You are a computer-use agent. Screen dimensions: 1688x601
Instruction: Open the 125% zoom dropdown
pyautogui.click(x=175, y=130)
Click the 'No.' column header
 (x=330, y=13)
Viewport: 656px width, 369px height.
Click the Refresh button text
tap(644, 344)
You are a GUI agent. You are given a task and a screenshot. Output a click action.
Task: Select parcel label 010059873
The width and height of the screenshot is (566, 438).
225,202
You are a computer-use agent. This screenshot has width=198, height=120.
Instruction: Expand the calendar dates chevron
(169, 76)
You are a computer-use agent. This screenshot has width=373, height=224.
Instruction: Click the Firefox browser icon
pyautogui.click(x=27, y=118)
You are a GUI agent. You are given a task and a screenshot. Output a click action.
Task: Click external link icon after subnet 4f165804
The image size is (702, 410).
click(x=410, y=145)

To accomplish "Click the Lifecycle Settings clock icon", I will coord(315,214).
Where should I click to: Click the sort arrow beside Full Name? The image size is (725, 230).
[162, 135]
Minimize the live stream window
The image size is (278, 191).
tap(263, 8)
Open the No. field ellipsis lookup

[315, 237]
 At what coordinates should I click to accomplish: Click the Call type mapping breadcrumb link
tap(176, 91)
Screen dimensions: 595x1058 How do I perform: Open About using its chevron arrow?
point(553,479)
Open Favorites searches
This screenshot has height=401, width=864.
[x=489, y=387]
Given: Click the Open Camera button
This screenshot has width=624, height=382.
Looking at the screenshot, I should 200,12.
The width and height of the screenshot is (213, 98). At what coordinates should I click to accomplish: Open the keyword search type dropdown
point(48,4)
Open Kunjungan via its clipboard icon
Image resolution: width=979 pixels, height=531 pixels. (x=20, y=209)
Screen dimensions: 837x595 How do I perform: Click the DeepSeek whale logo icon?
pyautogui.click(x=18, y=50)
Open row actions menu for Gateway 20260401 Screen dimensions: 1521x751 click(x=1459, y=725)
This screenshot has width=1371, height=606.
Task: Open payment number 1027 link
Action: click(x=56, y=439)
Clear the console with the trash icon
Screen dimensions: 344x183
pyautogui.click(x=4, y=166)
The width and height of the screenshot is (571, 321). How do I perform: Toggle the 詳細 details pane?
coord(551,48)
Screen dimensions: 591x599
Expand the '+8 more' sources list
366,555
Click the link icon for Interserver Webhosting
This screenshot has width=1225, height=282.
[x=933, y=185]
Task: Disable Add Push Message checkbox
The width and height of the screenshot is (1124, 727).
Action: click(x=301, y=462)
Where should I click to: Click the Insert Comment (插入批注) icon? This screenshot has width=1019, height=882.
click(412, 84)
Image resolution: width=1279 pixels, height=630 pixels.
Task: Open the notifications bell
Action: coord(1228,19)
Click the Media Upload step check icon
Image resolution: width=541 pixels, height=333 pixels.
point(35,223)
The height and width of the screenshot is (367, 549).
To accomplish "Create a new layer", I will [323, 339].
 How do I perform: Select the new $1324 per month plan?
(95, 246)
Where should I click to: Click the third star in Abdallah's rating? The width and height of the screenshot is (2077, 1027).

- - - - -

Aufgabenstellung
Würden Sie sämtliche Zeilen oben Wort für Wort abschreiben, ohne etwas daran zu ändern?

Vollständige Ausgabe
You are a computer-use agent. Screen dimensions: 1688x601
Instruction: Open the 125% zoom dropdown
pyautogui.click(x=175, y=130)
Click the 'No.' column header
 (x=330, y=13)
Viewport: 656px width, 369px height.
Click the Refresh button text
tap(644, 344)
You are a GUI agent. You are given a task and a screenshot. Output a click action.
Task: Select parcel label 010059873
The width and height of the screenshot is (566, 438).
225,202
You are a computer-use agent. This screenshot has width=198, height=120.
Instruction: Expand the calendar dates chevron
(169, 76)
You are a computer-use agent. This screenshot has width=373, height=224.
Instruction: Click the Firefox browser icon
pyautogui.click(x=27, y=118)
You are a GUI agent. You are given a task and a screenshot. Output a click action.
Task: Click external link icon after subnet 4f165804
The image size is (702, 410).
click(x=410, y=145)

To accomplish "Click the Lifecycle Settings clock icon", I will coord(315,214).
Where should I click to: Click the sort arrow beside Full Name? The image size is (725, 230).
[162, 135]
Minimize the live stream window
The image size is (278, 191).
tap(263, 8)
Open the No. field ellipsis lookup

[315, 237]
 At what coordinates should I click to accomplish: Click the Call type mapping breadcrumb link
tap(176, 91)
Screen dimensions: 595x1058 How do I perform: Open About using its chevron arrow?
point(553,479)
Open Favorites searches
This screenshot has height=401, width=864.
[x=489, y=387]
Given: Click the Open Camera button
This screenshot has width=624, height=382.
Looking at the screenshot, I should 200,12.
The width and height of the screenshot is (213, 98). At what coordinates should I click to accomplish: Open the keyword search type dropdown
point(48,4)
Open Kunjungan via its clipboard icon
Image resolution: width=979 pixels, height=531 pixels. (x=20, y=209)
Screen dimensions: 837x595 How do I perform: Click the DeepSeek whale logo icon?
pyautogui.click(x=18, y=50)
Open row actions menu for Gateway 20260401 Screen dimensions: 1521x751 click(x=1459, y=725)
This screenshot has width=1371, height=606.
Task: Open payment number 1027 link
Action: click(x=56, y=439)
Clear the console with the trash icon
Screen dimensions: 344x183
pyautogui.click(x=4, y=166)
The width and height of the screenshot is (571, 321). How do I perform: Toggle the 詳細 details pane?
coord(551,48)
Screen dimensions: 591x599
Expand the '+8 more' sources list
366,555
Click the link icon for Interserver Webhosting
This screenshot has width=1225, height=282.
[x=933, y=185]
Task: Disable Add Push Message checkbox
The width and height of the screenshot is (1124, 727).
Action: click(x=301, y=462)
Where should I click to: Click the Insert Comment (插入批注) icon? This screenshot has width=1019, height=882.
click(412, 84)
Image resolution: width=1279 pixels, height=630 pixels.
Task: Open the notifications bell
Action: coord(1228,19)
Click the Media Upload step check icon
Image resolution: width=541 pixels, height=333 pixels.
point(35,223)
The height and width of the screenshot is (367, 549).
To accomplish "Create a new layer", I will [323, 339].
 How do I perform: Select the new $1324 per month plan?
(95, 246)
Where should I click to: Click the third star in Abdallah's rating? The width and height of the screenshot is (2077, 1027).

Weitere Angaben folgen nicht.